▶ [Task prompt]: Taking the listing below, restate word for word each line from the line with "Viewport: 720px width, 668px height." to the line with "Click Transfer To", ends included, and stop there.

▶ [Dataset]:
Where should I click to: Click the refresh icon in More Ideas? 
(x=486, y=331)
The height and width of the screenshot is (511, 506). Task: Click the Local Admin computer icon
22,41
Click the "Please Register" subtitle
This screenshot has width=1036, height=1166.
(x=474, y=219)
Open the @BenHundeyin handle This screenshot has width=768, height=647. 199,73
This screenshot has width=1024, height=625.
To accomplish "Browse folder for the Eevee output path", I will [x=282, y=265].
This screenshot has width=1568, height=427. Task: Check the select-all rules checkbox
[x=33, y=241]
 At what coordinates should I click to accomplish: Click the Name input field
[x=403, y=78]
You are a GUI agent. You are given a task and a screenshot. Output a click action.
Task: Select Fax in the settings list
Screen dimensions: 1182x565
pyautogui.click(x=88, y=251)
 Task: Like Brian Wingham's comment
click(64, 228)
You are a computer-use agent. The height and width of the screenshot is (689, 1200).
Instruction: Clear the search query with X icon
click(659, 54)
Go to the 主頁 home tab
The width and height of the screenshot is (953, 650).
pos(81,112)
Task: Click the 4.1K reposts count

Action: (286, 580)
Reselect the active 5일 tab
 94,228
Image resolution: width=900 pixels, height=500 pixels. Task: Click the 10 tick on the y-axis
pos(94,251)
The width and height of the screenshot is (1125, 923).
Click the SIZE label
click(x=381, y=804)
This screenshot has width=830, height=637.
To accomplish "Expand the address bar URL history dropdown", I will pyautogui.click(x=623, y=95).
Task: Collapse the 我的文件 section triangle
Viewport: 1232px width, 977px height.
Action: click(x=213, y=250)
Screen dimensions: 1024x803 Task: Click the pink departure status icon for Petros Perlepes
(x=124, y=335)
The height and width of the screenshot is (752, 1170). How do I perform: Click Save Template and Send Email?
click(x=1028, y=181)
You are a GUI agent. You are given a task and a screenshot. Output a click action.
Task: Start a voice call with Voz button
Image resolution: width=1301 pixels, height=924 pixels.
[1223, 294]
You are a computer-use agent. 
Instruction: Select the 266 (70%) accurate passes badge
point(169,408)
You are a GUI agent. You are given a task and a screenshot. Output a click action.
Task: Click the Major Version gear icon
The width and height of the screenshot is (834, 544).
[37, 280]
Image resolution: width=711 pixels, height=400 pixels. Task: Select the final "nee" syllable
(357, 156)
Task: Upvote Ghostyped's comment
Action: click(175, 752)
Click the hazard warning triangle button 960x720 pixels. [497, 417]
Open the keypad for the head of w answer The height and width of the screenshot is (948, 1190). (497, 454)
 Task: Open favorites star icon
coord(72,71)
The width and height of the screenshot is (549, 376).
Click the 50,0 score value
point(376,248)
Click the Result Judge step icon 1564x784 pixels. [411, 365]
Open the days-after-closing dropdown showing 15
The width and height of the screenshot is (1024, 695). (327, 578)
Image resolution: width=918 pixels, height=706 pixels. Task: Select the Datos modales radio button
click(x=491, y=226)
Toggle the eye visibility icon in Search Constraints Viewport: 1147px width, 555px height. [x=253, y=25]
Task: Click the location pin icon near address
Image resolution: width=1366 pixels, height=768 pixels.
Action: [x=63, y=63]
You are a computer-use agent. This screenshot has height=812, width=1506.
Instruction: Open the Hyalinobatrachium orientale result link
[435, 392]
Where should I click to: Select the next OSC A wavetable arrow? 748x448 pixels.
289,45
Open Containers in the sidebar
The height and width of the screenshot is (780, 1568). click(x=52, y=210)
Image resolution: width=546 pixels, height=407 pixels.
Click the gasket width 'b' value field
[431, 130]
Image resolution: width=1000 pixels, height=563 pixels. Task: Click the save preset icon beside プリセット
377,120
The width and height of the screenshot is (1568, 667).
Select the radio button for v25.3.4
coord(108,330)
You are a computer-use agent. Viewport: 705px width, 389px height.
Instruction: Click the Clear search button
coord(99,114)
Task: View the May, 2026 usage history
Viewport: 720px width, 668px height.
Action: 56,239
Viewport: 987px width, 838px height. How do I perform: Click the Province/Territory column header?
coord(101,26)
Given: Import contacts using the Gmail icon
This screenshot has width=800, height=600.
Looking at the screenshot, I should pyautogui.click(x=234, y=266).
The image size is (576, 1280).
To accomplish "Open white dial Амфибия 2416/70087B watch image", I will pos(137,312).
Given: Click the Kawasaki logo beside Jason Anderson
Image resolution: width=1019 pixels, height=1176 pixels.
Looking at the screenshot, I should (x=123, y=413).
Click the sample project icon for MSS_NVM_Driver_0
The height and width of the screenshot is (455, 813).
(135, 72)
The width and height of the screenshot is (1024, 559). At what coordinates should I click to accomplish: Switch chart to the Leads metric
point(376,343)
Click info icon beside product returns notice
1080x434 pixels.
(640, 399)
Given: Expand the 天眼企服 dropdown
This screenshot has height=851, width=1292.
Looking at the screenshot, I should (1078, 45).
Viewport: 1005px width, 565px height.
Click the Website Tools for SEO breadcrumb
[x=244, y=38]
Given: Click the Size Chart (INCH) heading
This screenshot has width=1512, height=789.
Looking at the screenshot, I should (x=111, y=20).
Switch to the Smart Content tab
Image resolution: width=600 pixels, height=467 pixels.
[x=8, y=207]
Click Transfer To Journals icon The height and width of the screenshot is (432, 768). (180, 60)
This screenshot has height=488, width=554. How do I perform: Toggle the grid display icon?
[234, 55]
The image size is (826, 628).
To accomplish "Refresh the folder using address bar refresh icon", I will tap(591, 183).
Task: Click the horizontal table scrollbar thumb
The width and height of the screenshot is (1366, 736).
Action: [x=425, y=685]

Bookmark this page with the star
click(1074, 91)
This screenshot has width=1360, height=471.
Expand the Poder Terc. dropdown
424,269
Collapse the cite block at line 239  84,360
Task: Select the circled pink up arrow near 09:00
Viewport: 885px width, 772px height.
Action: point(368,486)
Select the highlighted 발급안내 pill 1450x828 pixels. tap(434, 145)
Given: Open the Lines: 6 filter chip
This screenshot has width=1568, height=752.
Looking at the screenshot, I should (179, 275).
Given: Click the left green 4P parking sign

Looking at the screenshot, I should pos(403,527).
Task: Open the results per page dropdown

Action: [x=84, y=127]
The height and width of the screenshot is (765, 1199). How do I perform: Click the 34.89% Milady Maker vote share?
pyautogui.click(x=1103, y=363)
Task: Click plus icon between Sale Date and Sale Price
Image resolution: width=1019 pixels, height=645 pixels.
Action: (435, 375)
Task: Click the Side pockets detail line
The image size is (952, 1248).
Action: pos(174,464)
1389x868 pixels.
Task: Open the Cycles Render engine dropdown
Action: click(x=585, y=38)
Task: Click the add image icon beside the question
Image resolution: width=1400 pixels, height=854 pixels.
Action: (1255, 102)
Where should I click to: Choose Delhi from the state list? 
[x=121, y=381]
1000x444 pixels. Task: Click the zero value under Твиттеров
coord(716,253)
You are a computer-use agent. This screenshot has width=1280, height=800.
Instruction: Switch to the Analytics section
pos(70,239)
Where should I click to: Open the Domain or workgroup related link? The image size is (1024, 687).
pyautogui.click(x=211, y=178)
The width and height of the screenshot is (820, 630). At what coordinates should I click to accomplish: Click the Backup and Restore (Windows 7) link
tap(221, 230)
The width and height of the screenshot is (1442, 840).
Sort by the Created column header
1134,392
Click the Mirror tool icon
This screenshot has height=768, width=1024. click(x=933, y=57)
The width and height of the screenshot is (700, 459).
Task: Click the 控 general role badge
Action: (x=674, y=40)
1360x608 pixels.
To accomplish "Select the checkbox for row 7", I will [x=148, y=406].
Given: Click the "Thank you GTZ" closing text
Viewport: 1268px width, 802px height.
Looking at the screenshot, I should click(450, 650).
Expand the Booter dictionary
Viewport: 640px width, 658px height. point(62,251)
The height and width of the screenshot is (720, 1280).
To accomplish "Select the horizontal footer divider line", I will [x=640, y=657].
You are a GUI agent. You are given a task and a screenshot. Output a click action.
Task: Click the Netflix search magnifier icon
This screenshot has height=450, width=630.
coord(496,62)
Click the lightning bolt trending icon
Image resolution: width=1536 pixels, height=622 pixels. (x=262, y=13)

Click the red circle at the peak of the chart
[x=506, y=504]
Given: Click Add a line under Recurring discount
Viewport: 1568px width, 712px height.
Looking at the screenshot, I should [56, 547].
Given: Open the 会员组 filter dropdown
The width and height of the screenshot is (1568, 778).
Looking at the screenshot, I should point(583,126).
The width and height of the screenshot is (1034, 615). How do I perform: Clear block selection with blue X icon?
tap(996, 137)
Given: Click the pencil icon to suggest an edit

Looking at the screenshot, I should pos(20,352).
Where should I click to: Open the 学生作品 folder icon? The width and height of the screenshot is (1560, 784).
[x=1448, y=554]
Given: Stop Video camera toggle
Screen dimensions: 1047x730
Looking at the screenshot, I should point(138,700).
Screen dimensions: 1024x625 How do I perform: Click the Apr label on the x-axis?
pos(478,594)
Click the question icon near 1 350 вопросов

▶ [Answer space]:
Viewport: 720px width, 668px height.
Action: 56,239
Viewport: 987px width, 838px height. How do I perform: Click the Province/Territory column header?
coord(101,26)
Given: Import contacts using the Gmail icon
This screenshot has width=800, height=600.
Looking at the screenshot, I should pyautogui.click(x=234, y=266).
The image size is (576, 1280).
To accomplish "Open white dial Амфибия 2416/70087B watch image", I will pos(137,312).
Given: Click the Kawasaki logo beside Jason Anderson
Image resolution: width=1019 pixels, height=1176 pixels.
Looking at the screenshot, I should (x=123, y=413).
Click the sample project icon for MSS_NVM_Driver_0
The height and width of the screenshot is (455, 813).
(135, 72)
The width and height of the screenshot is (1024, 559). At what coordinates should I click to accomplish: Switch chart to the Leads metric
point(376,343)
Click info icon beside product returns notice
1080x434 pixels.
(640, 399)
Given: Expand the 天眼企服 dropdown
This screenshot has height=851, width=1292.
Looking at the screenshot, I should (1078, 45).
Viewport: 1005px width, 565px height.
Click the Website Tools for SEO breadcrumb
[x=244, y=38]
Given: Click the Size Chart (INCH) heading
This screenshot has width=1512, height=789.
Looking at the screenshot, I should (x=111, y=20).
Switch to the Smart Content tab
Image resolution: width=600 pixels, height=467 pixels.
[x=8, y=207]
Click Transfer To Journals icon The height and width of the screenshot is (432, 768). (180, 60)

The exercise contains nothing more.